* _What the task asks_
Pull out the lines of the data below, starting at the line that has "Task: Click the black 更新 button" and stopping after the line that has "Action: click(1201, 62)". Copy them word for word, keeping both end lines.

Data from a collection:
-*-
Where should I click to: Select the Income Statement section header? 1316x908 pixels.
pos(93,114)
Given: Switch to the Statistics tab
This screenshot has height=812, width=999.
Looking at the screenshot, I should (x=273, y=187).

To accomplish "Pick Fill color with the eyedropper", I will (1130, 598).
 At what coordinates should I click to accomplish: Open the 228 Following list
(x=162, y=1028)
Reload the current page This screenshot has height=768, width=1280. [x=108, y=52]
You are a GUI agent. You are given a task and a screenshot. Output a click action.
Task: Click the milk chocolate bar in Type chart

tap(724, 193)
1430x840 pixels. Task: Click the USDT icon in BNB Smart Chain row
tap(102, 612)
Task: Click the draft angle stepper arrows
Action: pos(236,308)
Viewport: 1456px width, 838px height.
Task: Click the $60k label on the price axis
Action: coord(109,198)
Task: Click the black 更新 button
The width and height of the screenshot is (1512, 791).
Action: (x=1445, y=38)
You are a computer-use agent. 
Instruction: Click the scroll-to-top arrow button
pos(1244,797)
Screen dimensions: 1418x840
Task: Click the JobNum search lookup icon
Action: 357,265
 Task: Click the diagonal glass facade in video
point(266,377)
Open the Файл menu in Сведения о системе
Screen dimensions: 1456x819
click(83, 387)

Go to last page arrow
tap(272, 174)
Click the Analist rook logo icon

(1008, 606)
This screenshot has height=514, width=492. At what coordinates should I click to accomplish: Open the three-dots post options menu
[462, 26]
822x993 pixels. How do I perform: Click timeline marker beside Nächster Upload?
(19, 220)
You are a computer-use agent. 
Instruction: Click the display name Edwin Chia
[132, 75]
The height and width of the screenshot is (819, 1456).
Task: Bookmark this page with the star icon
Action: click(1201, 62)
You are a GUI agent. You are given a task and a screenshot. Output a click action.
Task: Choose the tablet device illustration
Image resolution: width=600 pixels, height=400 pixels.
-*-
* _Written response_
Task: Click the black 更新 button
The width and height of the screenshot is (1512, 791).
Action: (x=1445, y=38)
You are a computer-use agent. 
Instruction: Click the scroll-to-top arrow button
pos(1244,797)
Screen dimensions: 1418x840
Task: Click the JobNum search lookup icon
Action: 357,265
 Task: Click the diagonal glass facade in video
point(266,377)
Open the Файл menu in Сведения о системе
Screen dimensions: 1456x819
click(83, 387)

Go to last page arrow
tap(272, 174)
Click the Analist rook logo icon

(1008, 606)
This screenshot has height=514, width=492. At what coordinates should I click to accomplish: Open the three-dots post options menu
[462, 26]
822x993 pixels. How do I perform: Click timeline marker beside Nächster Upload?
(19, 220)
You are a computer-use agent. 
Instruction: Click the display name Edwin Chia
[132, 75]
The height and width of the screenshot is (819, 1456).
Task: Bookmark this page with the star icon
Action: click(1201, 62)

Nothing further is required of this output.